Once you have updated your account records your Lloyds TSB account
service will not be interrupted and will continue as normal.
To update your account please click the button below:
We have asked few additional information which is going to be the part of secure login process. These additional information will be asked during your future login security so, please provide all these info completely and correctly otherwise due to security reasons we may have to close your account temporarily.
Firstly, Lloyds TSB is not my bank so I can immediately discard this email as a scam, however, if you are a Lloyds TSB customer this email may seem genuine. On closer inspection, the grammar is not best, punctuation terrible and there are spelling mistakes. Your bank will have had the message professionally written, in clear English (or whatever language) and it will not contain spelling mistakes. "These additional information will be asked"??? The whole sentence indicates that they are phishing for security question answers and identity information - and I haven't even visited the website yet.
4. Check the URL
Every scam email will contain a link to a website, some look more real than others so these tips help you to recognise the phonies from the legitimate.
DO NOT VISIT THE LINK. Hover your mouse pointer over the link and look to the bottom of your email client / internet browser. Whatever client you use, it should display the actual location that the link will take you to. If your client does not tell you the link then get a decent email client. If the link is obscured or you are otherwise unable to view the link then it is being masked and is more than likely a scam.
No IP Addresses
If the URL uses numbers (e.g. https://127.0.0.1/) then it's a scam for sure. Using an IP Address is defiantly not something a genuine bank will be doing.

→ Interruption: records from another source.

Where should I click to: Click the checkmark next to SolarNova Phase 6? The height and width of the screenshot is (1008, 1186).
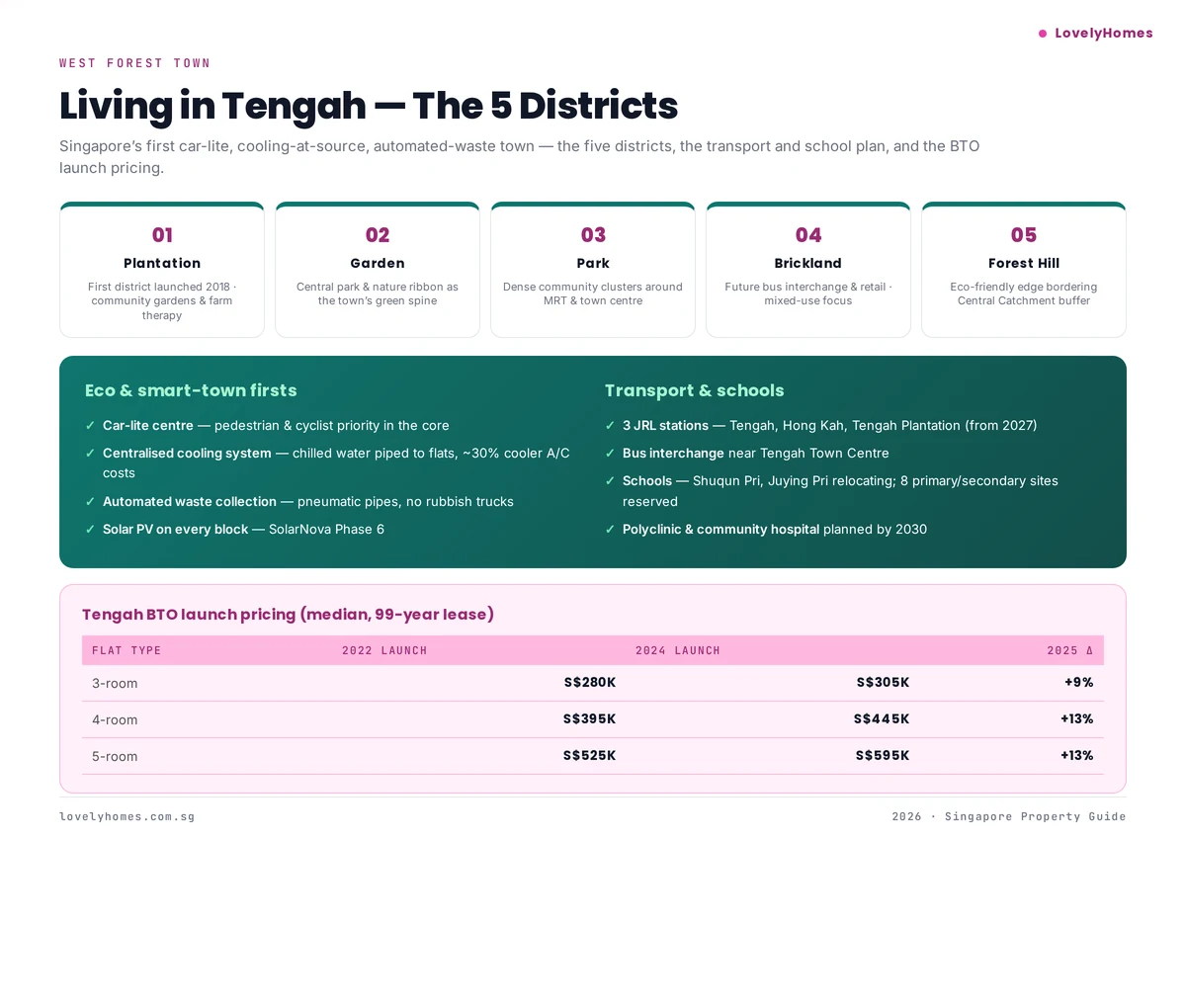point(89,529)
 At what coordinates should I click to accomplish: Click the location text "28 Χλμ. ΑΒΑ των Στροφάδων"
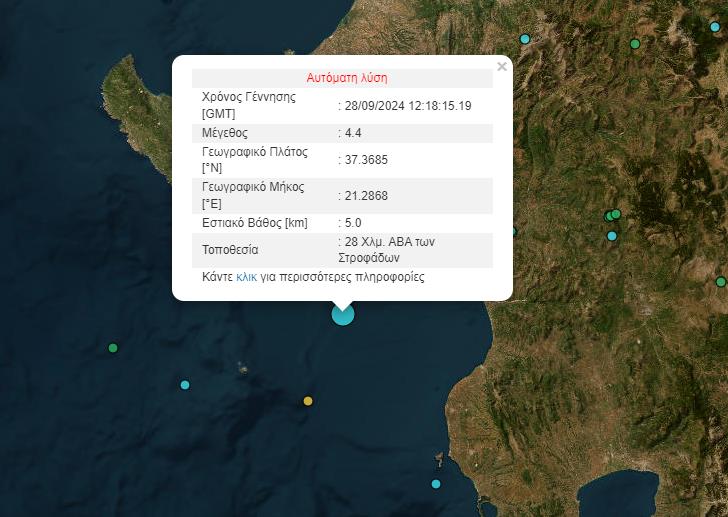click(388, 250)
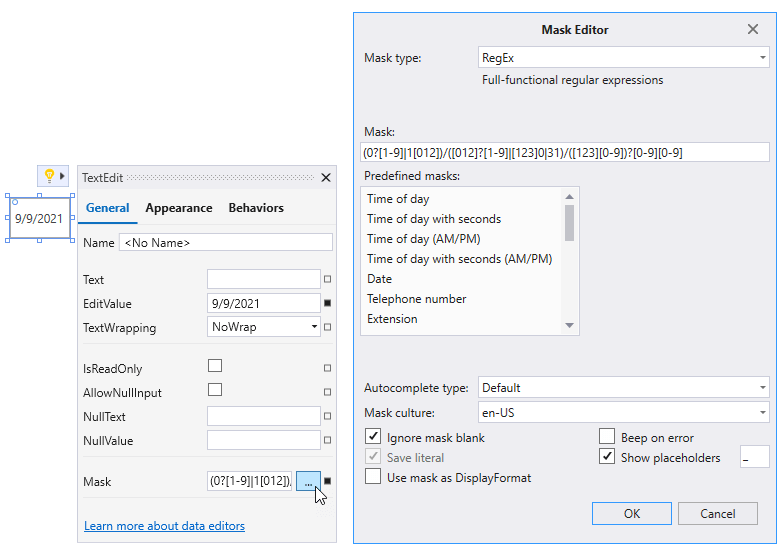Viewport: 780px width, 556px height.
Task: Click the EditValue property marker square
Action: pos(327,303)
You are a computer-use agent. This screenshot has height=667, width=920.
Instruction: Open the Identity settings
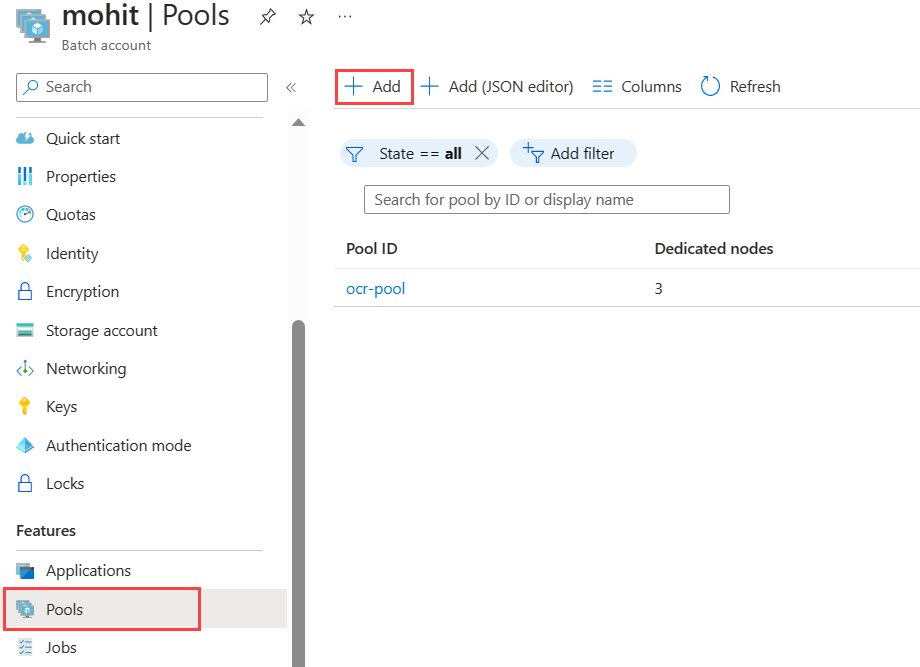click(x=70, y=253)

Secure? No, but it may have a certificate
Just because the URL starts with https does not mean that the site is secure. Https and SSL certificates do not ensure that the website is who they claim to be, only that the information transmitted from your computer to the server is encrypted. You can still be sending information to a spammer's server.
Check the domain name
In the image above you can clearly see that the domain name is team-gear dot co dot uk, this is not the domain name for Lloyds TSB so be very suspicious. Furthermore we can see reference to a Lloyds TSB domain; however this is not where the link will take you.
Don't risk it
Chances are if you have a modern Internet Browser (Internet Explorer 7, Firefox 3, Google Chrome and so on) they will have inbuilt mechanisms for detecting bad sites should you click the link, but DO NOT TRUST THEM 100%. New scam sites are added all the time and your browser may not be fully up to date; if in doubt do not click the link.
5. Search the web.
If you are still suspicious of an email message, copy the first sentence of the email into Google and see what comes up. On a recent email I received I was told that my WHOIS information is incorrect for one of my domains. The email was well written, but I was not a customer of this particular company and a more in-depth analysis showed that it was indeed a scam. Searching for the first line in Google confirmed the scam.
On Wed, 29 Oct 2008 14:30:50 -0300 we received a third party complaint of invalid domain contact information in the Whois database for this domain Whenever we receive a complaint
The first site I came across in the Google rankings was a detailed warning of the scam: WARNING: Enom Phishing Scam
If you have any doubts at all over the legitimacy of any email request always contact your bank for advice. They will be able to tell you if an email has been sent to you or they may request that you send the email to their fraud department for analysis.
This is not an exhaustive identification list and there are many different techniques employed to trick you into divulging your information.
Do not reply to these emails.
Do not visit links that you believe may be suspicious.
If in doubt, contact your bank for advice.